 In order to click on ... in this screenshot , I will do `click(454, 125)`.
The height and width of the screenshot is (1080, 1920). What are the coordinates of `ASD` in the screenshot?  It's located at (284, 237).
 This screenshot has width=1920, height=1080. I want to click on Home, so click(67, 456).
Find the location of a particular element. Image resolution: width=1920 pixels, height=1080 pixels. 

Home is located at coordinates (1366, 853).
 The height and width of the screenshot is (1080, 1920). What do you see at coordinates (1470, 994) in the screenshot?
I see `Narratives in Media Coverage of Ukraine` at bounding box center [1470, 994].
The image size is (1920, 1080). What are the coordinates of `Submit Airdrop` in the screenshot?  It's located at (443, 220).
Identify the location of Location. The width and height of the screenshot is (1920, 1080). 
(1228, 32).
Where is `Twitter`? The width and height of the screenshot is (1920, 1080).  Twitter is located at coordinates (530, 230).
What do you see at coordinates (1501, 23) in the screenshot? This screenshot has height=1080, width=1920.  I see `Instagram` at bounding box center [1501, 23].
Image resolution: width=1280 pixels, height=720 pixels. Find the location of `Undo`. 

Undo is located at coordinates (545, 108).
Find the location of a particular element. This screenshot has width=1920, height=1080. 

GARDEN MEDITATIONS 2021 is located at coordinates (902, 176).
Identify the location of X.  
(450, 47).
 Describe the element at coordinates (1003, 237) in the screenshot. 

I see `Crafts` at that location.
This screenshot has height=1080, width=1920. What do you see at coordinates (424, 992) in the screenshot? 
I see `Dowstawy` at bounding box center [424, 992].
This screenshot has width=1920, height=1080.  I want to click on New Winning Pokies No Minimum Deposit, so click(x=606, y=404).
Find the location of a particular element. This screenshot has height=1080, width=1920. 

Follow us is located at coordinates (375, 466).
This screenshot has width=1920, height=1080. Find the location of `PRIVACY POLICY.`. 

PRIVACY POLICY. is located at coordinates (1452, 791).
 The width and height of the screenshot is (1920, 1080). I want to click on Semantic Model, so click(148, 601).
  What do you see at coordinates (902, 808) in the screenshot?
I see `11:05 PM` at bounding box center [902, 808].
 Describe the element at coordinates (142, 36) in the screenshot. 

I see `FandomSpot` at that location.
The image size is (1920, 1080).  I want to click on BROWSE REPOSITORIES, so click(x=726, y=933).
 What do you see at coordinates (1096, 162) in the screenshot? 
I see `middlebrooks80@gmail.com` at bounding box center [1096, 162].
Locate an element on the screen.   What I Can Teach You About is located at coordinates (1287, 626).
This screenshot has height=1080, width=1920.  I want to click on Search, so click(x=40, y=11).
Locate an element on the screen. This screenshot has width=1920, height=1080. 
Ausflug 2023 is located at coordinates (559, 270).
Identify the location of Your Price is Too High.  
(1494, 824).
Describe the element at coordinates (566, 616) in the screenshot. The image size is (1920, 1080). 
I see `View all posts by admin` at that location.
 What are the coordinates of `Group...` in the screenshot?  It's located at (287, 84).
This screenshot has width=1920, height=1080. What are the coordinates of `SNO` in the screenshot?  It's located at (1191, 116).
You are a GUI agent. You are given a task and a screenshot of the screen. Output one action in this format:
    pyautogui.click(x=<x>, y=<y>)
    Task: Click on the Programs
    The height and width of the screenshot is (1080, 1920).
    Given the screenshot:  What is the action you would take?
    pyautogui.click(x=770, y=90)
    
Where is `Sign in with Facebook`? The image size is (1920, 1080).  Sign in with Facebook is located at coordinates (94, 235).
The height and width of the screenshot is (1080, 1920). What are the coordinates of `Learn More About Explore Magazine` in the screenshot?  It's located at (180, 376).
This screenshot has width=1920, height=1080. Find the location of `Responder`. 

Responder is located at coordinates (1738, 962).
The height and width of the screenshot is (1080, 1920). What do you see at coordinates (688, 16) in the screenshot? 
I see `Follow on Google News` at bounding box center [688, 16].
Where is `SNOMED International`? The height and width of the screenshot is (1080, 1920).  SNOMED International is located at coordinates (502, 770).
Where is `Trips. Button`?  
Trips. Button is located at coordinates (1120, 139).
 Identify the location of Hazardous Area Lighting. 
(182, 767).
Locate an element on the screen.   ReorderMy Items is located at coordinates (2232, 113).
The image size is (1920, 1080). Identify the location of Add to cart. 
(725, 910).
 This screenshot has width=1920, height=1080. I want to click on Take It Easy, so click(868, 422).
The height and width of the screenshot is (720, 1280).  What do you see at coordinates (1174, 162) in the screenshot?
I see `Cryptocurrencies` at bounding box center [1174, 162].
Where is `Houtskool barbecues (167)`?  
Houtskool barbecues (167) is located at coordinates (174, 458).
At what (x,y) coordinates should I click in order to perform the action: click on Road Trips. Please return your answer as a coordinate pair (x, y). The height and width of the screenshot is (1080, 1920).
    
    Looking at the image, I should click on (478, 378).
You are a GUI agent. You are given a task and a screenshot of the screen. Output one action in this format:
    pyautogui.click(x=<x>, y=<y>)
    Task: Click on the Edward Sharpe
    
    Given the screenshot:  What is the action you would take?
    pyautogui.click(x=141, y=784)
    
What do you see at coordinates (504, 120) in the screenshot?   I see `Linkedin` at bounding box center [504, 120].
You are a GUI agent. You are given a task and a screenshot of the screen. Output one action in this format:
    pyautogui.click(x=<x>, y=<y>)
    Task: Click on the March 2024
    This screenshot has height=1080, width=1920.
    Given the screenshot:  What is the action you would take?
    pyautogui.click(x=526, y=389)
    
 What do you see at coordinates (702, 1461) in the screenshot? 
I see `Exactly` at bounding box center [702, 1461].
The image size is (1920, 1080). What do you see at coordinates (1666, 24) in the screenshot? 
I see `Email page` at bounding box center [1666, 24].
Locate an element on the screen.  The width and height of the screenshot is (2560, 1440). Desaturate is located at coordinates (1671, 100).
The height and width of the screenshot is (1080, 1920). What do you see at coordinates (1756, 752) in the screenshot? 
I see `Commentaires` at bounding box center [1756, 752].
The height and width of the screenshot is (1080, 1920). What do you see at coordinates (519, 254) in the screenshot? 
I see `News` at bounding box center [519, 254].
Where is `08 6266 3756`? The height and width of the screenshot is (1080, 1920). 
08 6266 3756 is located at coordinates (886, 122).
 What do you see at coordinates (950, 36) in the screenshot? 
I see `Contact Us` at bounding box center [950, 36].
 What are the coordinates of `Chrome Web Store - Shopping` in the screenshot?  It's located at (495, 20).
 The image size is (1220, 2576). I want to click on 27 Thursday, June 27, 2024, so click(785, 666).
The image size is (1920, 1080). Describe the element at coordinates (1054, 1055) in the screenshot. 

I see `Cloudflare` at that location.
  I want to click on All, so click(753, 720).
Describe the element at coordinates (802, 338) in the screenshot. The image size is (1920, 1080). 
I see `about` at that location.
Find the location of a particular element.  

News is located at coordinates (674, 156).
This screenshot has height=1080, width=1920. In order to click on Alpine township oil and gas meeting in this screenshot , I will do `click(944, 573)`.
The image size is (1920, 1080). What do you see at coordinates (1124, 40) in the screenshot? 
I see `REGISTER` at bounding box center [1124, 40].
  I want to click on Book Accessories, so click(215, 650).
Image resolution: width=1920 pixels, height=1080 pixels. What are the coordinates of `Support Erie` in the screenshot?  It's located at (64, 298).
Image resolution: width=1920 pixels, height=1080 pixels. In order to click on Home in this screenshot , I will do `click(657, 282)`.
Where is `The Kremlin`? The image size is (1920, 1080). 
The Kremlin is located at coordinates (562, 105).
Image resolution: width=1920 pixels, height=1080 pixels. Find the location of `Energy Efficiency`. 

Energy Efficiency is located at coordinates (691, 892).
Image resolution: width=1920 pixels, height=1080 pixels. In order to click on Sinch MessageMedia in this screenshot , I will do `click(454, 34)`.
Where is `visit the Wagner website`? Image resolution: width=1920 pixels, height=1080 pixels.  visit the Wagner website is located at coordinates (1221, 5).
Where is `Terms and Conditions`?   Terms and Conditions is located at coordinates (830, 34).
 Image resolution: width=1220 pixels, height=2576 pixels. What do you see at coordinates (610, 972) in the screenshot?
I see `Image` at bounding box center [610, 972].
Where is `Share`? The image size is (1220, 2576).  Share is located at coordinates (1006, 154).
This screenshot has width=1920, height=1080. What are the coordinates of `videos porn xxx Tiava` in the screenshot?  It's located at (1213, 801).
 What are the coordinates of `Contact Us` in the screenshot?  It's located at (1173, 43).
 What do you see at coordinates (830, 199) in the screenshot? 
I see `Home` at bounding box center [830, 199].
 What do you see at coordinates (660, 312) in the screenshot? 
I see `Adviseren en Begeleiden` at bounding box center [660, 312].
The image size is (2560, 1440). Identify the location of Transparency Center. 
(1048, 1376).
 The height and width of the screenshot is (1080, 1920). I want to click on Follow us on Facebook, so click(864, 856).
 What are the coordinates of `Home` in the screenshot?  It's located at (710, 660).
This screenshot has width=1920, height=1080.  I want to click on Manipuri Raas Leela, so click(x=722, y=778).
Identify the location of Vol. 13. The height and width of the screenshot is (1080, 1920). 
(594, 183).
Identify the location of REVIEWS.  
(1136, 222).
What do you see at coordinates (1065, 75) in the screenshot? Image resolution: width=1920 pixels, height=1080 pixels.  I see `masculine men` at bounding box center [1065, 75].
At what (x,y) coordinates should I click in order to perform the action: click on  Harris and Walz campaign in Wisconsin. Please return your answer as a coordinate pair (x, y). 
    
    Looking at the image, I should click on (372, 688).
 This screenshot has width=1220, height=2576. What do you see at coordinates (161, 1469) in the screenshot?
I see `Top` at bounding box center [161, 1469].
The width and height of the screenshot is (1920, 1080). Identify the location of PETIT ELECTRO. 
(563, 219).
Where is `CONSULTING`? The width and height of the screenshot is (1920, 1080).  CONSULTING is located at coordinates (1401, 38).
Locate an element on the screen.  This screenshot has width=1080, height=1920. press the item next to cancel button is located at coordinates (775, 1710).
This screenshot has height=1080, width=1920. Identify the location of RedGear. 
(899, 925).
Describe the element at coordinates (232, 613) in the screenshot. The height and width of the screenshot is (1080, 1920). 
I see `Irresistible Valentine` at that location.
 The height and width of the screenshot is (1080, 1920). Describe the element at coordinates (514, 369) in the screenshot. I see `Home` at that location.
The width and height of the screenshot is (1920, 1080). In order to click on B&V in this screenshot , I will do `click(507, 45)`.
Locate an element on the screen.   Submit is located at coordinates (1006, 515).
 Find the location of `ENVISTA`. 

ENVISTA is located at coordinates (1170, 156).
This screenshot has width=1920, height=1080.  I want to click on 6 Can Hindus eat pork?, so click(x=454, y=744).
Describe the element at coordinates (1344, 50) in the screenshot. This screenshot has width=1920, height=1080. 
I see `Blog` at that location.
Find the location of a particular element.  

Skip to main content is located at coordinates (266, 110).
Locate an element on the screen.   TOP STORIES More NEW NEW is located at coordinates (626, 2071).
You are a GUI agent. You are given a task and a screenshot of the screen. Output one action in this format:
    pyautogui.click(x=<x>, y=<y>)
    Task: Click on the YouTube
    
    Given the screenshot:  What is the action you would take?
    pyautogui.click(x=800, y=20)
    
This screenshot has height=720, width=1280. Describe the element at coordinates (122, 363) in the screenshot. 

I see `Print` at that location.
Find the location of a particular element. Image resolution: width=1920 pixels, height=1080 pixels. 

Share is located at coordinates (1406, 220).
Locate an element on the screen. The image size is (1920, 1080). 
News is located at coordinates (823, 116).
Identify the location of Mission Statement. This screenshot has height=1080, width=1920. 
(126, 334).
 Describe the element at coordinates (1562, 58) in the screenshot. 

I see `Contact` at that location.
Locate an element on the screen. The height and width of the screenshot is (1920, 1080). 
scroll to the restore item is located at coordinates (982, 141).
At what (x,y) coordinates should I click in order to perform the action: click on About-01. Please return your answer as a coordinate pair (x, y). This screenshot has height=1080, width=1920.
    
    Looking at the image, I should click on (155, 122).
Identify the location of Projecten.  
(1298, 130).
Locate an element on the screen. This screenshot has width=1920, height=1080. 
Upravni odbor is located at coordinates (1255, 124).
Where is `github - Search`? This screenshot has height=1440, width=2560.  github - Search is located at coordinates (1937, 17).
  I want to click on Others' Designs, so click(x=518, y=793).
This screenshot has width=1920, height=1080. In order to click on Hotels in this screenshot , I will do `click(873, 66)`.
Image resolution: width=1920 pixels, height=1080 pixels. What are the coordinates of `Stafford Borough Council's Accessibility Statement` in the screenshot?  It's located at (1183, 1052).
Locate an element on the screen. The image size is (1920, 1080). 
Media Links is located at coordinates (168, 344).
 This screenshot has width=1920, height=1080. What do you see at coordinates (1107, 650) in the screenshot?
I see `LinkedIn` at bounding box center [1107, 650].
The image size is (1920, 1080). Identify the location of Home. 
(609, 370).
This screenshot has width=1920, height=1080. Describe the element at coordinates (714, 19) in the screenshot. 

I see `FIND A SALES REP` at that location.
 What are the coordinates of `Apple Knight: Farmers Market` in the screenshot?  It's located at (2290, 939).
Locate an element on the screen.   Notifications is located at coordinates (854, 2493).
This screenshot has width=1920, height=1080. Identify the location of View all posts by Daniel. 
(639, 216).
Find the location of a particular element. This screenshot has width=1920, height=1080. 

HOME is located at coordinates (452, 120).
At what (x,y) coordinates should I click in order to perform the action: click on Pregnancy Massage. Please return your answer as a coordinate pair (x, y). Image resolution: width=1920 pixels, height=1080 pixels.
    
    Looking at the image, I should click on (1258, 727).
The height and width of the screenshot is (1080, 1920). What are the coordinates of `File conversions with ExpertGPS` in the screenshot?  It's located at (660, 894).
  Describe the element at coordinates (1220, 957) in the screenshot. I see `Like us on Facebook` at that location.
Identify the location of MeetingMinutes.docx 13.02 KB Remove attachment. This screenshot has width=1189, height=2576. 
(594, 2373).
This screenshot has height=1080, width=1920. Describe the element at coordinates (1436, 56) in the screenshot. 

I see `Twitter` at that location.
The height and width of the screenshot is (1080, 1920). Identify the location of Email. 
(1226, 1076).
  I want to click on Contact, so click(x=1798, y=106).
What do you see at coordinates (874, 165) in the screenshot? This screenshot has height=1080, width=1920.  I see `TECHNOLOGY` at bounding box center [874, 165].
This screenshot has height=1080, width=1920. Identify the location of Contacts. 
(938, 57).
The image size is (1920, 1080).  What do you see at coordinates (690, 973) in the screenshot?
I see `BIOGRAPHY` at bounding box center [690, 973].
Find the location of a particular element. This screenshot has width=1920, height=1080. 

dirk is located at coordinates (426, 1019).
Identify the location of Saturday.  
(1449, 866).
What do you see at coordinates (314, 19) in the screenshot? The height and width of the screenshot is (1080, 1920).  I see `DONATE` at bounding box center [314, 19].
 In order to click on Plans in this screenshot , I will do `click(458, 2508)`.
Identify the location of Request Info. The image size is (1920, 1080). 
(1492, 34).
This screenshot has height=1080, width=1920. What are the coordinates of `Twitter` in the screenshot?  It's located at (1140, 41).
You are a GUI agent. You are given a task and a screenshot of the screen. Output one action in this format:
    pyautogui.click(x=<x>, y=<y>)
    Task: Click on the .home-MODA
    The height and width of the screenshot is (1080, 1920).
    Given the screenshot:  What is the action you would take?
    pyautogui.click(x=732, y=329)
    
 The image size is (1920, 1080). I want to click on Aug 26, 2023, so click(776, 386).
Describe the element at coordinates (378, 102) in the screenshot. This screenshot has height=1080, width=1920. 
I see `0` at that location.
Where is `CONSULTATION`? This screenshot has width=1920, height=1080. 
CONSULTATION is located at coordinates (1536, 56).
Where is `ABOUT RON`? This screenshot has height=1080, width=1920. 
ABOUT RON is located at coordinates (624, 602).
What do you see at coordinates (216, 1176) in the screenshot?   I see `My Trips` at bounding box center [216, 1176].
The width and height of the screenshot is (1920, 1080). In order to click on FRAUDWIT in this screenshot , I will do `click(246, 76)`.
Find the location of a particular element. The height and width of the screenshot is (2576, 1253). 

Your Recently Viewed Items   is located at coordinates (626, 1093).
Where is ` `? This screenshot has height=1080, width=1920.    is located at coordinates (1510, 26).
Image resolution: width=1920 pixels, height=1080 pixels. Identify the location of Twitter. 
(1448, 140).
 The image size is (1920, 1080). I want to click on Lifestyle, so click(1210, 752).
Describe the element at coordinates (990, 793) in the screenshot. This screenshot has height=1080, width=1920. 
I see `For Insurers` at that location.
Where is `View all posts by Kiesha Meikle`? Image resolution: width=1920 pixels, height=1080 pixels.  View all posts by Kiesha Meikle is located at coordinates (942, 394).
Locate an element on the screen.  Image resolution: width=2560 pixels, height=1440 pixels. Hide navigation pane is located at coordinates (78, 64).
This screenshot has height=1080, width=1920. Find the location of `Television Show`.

- _Objective_
Rewrite the records between the line holding "The height and width of the screenshot is (720, 1280)." and the line holding "Houtskool barbecues (167) is", inclusive, with "Where is" replaced by "Where can I find". Leave everything else unchanged.

- _Solution_
The height and width of the screenshot is (720, 1280).  What do you see at coordinates (1174, 162) in the screenshot?
I see `Cryptocurrencies` at bounding box center [1174, 162].
Where can I find `Houtskool barbecues (167)`?  
Houtskool barbecues (167) is located at coordinates (174, 458).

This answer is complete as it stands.